There is an excellent new report on facial recognition now available for free download. The report is written by my one-time co-author on the subject, Lucas Introna of Lancaster University, and new Surveillance & Society advisory board member, Helen Nissenbaum of New York University.
The report is aimed primarily at people who developing policy on, or thinking of commissioning or even using facial recognition and therefore concentrates on the practical questions (does it work? what are its limitations?) however it does not neglect the moral and political issues of both overt and covert use. What is quite interesting for me is how little the technical problems with the systems have changed since Lucas and I wrote our piece back in 2004; the ability of facial recognition to work in real-world situations as opposed to controlled environments still appears limited by environmental and systemic variables like lighting, the size of the gallery of faces and so on.
The report is probably the best non-technical summary available and is perfect for non-specialists who want to understand what is the state-of-the-art in facial recognition and the range of issues associated with the technology.
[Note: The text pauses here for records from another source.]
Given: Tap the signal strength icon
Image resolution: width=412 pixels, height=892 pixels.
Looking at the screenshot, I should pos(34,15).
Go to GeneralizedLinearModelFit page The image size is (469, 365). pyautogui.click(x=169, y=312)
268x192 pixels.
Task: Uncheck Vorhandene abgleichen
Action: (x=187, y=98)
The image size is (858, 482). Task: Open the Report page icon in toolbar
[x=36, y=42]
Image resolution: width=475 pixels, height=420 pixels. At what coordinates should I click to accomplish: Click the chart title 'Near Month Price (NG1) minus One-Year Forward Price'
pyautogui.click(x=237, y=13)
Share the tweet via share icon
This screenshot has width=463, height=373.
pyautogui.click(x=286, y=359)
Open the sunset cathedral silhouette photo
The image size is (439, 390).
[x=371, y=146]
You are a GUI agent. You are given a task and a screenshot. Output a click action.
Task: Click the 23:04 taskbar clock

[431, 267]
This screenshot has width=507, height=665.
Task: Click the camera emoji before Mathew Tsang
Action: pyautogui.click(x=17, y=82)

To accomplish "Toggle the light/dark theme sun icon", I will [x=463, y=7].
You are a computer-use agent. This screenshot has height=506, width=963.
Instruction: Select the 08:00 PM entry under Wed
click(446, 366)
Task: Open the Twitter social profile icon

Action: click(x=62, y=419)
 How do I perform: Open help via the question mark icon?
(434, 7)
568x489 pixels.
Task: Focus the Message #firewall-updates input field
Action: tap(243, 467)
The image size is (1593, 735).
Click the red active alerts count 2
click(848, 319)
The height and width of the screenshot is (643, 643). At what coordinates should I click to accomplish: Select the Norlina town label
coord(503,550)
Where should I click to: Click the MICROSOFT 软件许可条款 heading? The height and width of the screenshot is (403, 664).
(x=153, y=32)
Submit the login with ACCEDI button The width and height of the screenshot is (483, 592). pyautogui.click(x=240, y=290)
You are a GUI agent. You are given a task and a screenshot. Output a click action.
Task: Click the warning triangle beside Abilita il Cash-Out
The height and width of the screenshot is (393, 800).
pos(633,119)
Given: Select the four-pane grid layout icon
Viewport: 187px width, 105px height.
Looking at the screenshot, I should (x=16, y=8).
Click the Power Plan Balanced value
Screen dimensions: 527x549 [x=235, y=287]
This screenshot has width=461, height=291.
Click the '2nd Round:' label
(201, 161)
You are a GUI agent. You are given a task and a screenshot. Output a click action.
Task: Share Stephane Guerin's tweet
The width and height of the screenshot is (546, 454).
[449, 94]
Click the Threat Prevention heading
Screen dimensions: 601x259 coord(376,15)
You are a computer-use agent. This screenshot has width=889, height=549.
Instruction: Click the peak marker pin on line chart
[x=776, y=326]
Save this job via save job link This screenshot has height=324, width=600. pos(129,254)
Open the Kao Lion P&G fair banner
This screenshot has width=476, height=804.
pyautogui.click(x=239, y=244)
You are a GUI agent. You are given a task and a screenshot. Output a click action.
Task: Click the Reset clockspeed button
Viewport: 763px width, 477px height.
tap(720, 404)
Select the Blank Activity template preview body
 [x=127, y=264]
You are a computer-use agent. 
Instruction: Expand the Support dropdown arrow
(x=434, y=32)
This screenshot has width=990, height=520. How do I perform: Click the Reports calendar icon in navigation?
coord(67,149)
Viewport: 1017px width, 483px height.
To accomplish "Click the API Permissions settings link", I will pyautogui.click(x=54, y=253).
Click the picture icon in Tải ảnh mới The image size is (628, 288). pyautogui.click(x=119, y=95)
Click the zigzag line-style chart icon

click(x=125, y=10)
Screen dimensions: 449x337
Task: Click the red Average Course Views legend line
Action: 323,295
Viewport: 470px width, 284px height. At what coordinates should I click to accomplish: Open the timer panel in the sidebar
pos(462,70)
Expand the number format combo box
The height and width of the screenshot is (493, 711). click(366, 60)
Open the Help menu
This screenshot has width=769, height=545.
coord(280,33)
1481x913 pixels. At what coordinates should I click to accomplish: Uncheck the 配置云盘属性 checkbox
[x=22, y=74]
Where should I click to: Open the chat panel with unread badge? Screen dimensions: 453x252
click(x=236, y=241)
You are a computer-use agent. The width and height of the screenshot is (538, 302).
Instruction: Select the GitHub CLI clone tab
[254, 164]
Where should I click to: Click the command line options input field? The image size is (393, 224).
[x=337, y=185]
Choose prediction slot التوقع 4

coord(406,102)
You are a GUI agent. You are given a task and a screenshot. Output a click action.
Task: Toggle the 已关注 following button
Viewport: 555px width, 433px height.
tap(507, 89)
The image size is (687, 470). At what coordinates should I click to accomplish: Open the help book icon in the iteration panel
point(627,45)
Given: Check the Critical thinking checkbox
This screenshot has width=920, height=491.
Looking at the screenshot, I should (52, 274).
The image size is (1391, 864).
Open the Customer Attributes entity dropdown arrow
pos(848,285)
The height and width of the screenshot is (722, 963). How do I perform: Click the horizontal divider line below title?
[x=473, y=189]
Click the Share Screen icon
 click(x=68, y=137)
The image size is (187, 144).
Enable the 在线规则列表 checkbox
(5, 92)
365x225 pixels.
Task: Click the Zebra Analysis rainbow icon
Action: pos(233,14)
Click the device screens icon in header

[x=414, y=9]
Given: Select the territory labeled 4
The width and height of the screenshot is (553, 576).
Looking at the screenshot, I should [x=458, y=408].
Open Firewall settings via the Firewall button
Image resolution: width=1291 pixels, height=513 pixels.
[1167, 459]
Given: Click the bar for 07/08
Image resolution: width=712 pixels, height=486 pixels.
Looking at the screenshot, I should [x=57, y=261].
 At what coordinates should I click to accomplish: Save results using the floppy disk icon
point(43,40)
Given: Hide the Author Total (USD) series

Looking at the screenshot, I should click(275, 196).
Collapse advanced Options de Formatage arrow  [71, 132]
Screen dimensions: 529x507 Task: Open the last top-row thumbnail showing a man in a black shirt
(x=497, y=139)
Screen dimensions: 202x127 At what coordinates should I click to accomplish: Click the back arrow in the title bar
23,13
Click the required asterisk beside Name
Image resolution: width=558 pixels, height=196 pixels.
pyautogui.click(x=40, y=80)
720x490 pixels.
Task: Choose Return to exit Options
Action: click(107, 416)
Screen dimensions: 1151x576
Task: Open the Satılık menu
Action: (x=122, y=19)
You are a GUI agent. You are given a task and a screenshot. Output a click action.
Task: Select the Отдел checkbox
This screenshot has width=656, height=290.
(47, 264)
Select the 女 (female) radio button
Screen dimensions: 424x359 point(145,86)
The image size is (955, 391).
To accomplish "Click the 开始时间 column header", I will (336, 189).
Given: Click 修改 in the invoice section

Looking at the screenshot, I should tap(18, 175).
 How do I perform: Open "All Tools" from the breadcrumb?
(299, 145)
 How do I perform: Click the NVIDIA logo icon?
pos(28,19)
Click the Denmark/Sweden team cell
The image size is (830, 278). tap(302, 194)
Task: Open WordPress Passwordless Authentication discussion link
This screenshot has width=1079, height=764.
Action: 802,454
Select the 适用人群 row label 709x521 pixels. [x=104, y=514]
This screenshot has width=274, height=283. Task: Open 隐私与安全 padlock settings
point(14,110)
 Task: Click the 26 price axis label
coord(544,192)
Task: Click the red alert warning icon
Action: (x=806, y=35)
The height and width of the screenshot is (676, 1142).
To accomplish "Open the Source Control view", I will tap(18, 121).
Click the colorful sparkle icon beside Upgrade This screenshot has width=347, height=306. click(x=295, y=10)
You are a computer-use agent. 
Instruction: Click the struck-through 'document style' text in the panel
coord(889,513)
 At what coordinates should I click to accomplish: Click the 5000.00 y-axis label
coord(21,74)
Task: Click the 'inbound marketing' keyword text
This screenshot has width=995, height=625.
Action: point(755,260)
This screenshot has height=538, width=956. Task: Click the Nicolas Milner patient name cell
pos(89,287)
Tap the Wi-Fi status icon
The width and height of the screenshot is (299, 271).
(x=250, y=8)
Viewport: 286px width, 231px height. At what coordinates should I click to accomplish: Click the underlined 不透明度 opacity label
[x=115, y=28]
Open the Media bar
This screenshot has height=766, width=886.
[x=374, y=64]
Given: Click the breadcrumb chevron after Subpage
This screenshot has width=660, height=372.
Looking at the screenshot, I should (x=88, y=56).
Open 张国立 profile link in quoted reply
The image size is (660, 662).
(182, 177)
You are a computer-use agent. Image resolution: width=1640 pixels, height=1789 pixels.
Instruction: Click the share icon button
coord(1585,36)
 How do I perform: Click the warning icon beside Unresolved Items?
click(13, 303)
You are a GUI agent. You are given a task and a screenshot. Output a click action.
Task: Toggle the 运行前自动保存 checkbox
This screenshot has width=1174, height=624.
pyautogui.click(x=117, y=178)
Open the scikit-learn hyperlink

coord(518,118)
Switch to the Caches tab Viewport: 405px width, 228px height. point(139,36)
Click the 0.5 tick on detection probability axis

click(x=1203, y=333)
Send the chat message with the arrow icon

Very much recommended.
Have things changed much in a year?
Last week, Spanish firemen on holidays in France were wrongly identified, from a supermarket CCTV video, as ETA members. The footage was then broadcast on TV giving them an unwarranted and unwelcomed Warholian fame. In case you’re not familiar with this news story, here’s an article about it:
http://www.washingtonpost.com/wp-dyn/content/article/2010/03/20/AR2010032001331.html
One French article mentions with little details that the identification was done automatically by software. An experimental one from Sophia Antipolis was apparently used for a facial database search and a German one for automatic facial expression analysis (Paul Ekman’s microexpressions?):
http://translate.google.co.uk/translate?js=y&prev=_t&hl=en&ie=UTF-8&layout=1&eotf=1&u=http%3A%2F%2Fwww.politis.fr%2FEnquete-sur-les-dessous-de-l%2C9957.html&sl=auto&tl=en (with several further corrections as the automated translation was not very good)
“[snip] Then as they had no serious element to locate anyone, the police sought to use an experimental recognition software. Software (developed in Sophia-Antipolis in southern France) which allows at least two things. First to “recognize” individuals whose photos and anthropometric profiles are among several thousand suspects in the database. This has led to rapidly isolate the wrong suspects simply because they have roughly the same age and even appearance. French police only had to “recognize” them once identified. At that point the police immediately provided the name of a suspect (Arkaitz Agirrebiria) which indeed was included in the database of the recognition software. Spanish police immediately confirmed assuming that French colleagues could not be wrong. On the other hand, the recognition software or another (this point remains obscure) was also applied to images. Its particularity: it is one of those, being developed in Germany, that can “measure” (sic), the degree of anxiety, degree of restlessness, facial expressions of suspicious persons filmed. Double Bingo! [snip]”
If this article is accurate, it would seem that facial recognition technology is used today by some police forces in an indiscriminate way even though it’s not up to the task and ends up affecting the life of innocents. Also depending on how the reference database is populated it could be used to criminalise communities based on some visual profiling.